В такой ситуации получается, что судьба Европейского союза — в руках правительства Германии. Если и существует в ЕС национальное правительство, которое способно взять на себя инициативу и пересмотреть соглашения, то это правительство Германии. Разумеется, другие правительства могут запрашивать помощь только на основании солидарности, только если они сами будут готовы пойти на то, чтобы передать суверенные права на общеевропейский уровень. В противном случае любая помощь, основанная на солидарности, будет подрывать демократический принцип, заключающийся в том, что законодательная власть, взимающая налоги, тоже имеет право голоса, когда решается вопрос о том, каким образом следует разместить фонды и на чье благо их использовать. Так что главный вопрос состоит в том, будет ли Германия заинтересована в том, чтобы взять на себя подобную инициативу, имея возможность сделать это. Отдельный интересный вопрос — есть ли у Германии особая заинтересованность в этом, кроме общих с другими странами интересов, таких как экономические выгоды от стабилизации валютного союза или сохранение влияния Европы на международной политической арене в возникающем мультикультурном мировом сообществе — влияния, которое в данный момент ослабевает [12].

После шока, испытанного от поражения в войне в 1945 году и моральной катастрофы холокоста, благоразумное стремление восстановить международную репутацию, разрушенную своими собственными действиями, само по себе было стимулом для Федеративной Республики Германии содействовать образованию союза с Францией и добиваться объединения Европы. К тому же, соседствующие европейские страны находились под протекцией Соединенных Штатов, и это также способствовало тому, что у всего германского народа впервые сформировалось либеральное самопонимание. Эти непростые изменения в политической ментальности, которые в старой Федеративной Республике находились в заложниках у фатальной преемственности в течение десятилетий, не могли быть чем-то само собой разумеющимся. Эти перемены в образе мыслей происходили вместе с постепенным привыканием к идее объединенной Европы. Более того, успех этого предприятия был необходимым условием для разрешения еще более старых исторических вопросов, к которым мы теперь перейдем.

После основания Германской империи в 1871 году Германия приобрела роковой статус державы, «наполовину господствующей» в Европе; по словам Людвига Дехиоса, она была «слишком слаба, чтобы господствовать на континенте, но слишком сильна, чтобы быть как все» [13]. В интересах Германии — избежать повторного возникновения этой дилеммы, потерявшей актуальность только благодаря объединению Европы. Вот почему вопрос о Европейском союзе, который приобрел особую остроту из-за кризиса, также имеет внутреннее политическое значение для Германии.
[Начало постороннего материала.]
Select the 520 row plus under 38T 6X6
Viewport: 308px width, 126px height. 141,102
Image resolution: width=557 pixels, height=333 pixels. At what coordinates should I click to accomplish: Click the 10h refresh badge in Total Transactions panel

Та лидирующая роль, которая выпала сегодня Германии по демографическим и экономическим причинам, — это не только историческое дежавю, но и заманчивая возможность выбрать самостоятельный курс или даже поддаться навязчивой фантазии о «германизированной Европе» вместо «Германии в составе Европы». Нам, немцам, следует извлечь урок из катастроф первой половины XX века, который заключается в том, что следует избегать статуса «наполовину господствующего» государства, потому что это вряд ли поможет нам, но обязательно приведет к конфликтам. Заслуга Гельмута Коля состоит не в том, что он воссоединил нацию и привел ее в нормальное состояние как таковое, а в том, что эти замечательные достижения происходили вместе с последовательным проведением политики, встраивающей Германию в Европу.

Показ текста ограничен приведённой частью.